Exercise objective: Copy every line in the listing that contains "screenshot".

Data for processing:
↓↓↓

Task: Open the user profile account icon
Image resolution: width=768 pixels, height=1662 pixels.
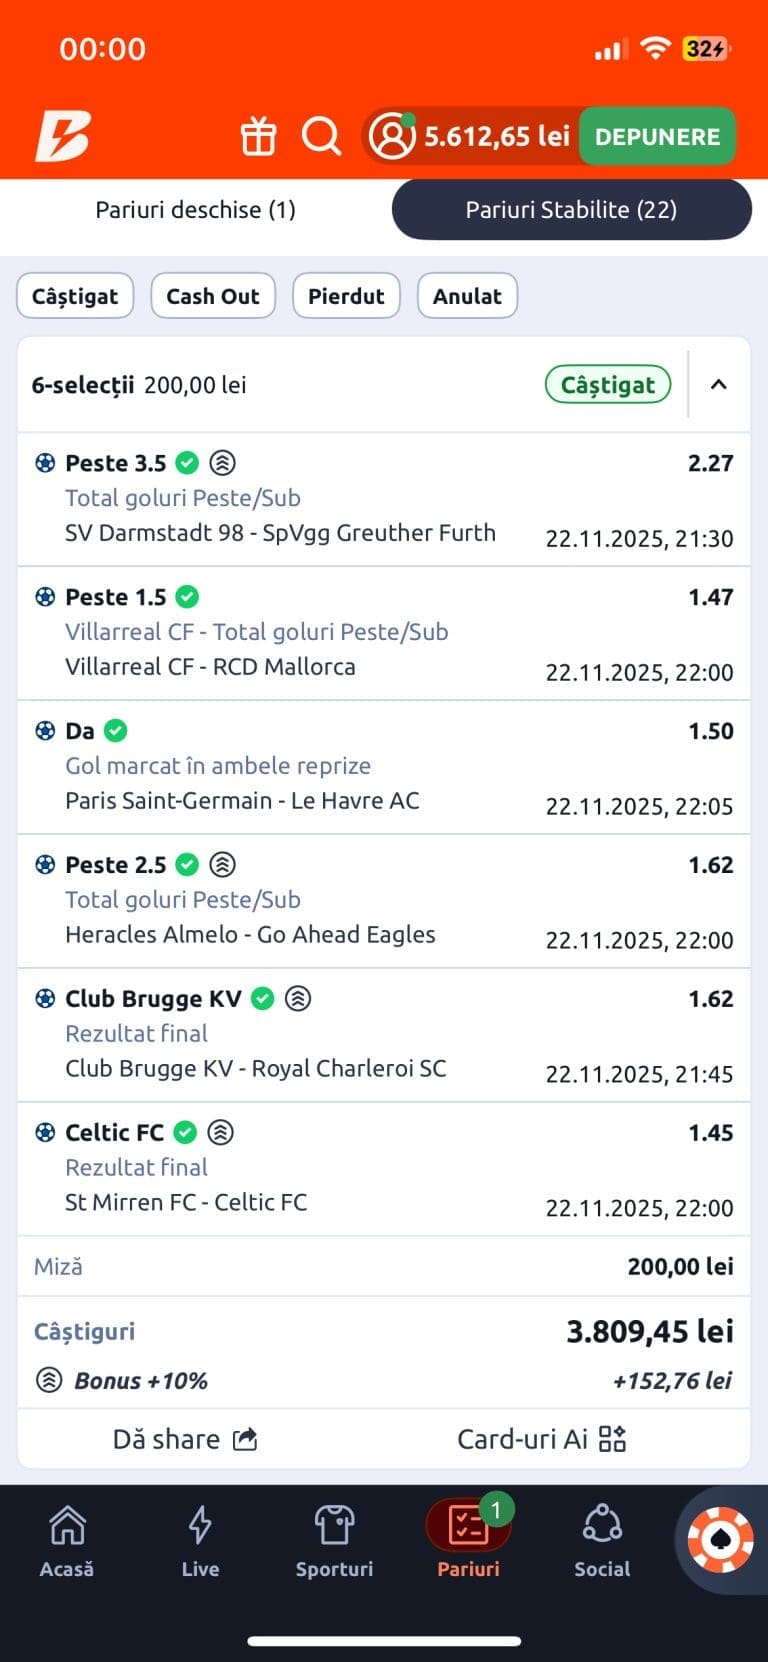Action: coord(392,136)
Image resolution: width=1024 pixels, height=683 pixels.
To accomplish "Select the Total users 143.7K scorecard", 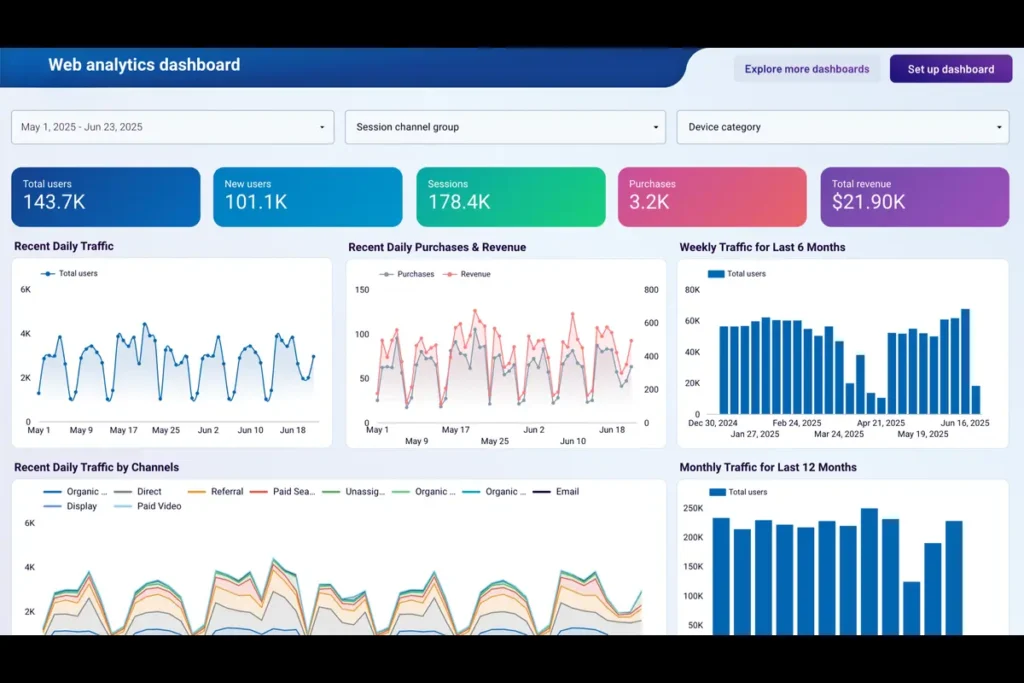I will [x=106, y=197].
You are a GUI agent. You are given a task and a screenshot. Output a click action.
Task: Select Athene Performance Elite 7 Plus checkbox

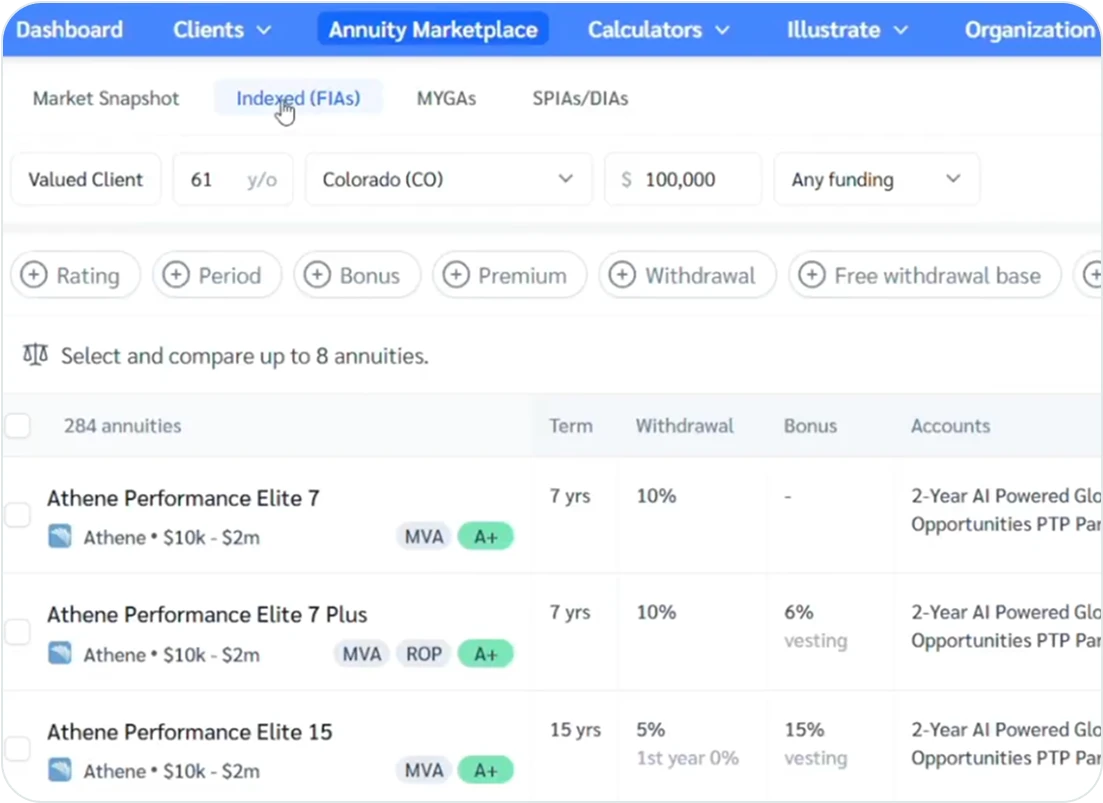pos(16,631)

↑↑↑
↓↓↓

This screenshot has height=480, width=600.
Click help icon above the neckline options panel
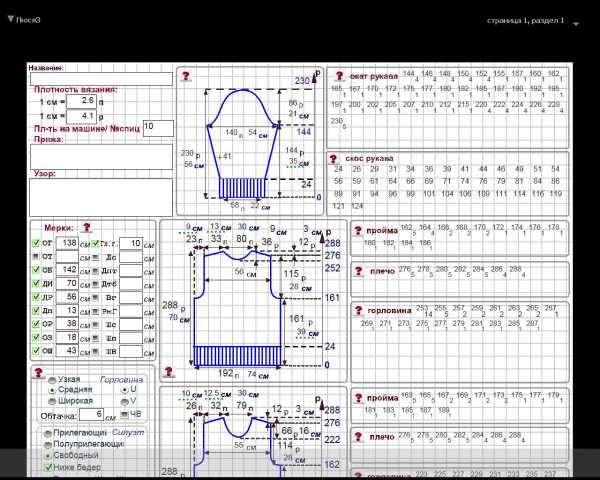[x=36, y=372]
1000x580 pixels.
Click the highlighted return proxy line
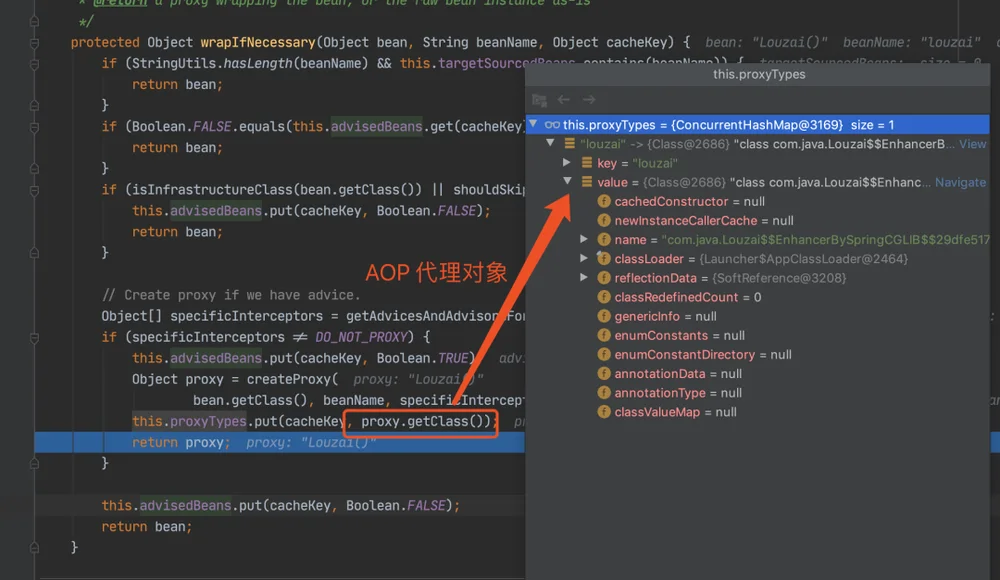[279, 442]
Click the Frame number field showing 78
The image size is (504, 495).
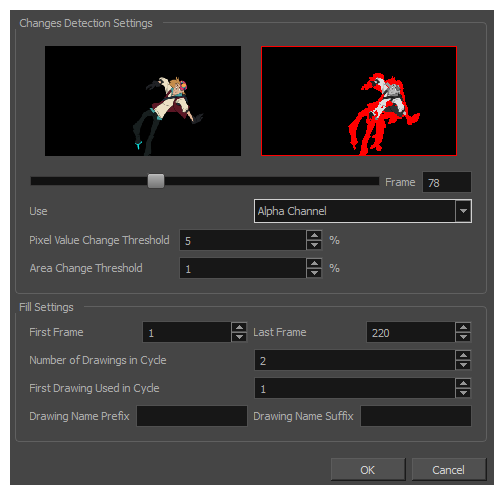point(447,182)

↑↑↑

Written response:
You are a GUI agent. You are given a task and a screenshot. Output a click action.
This screenshot has height=480, width=600.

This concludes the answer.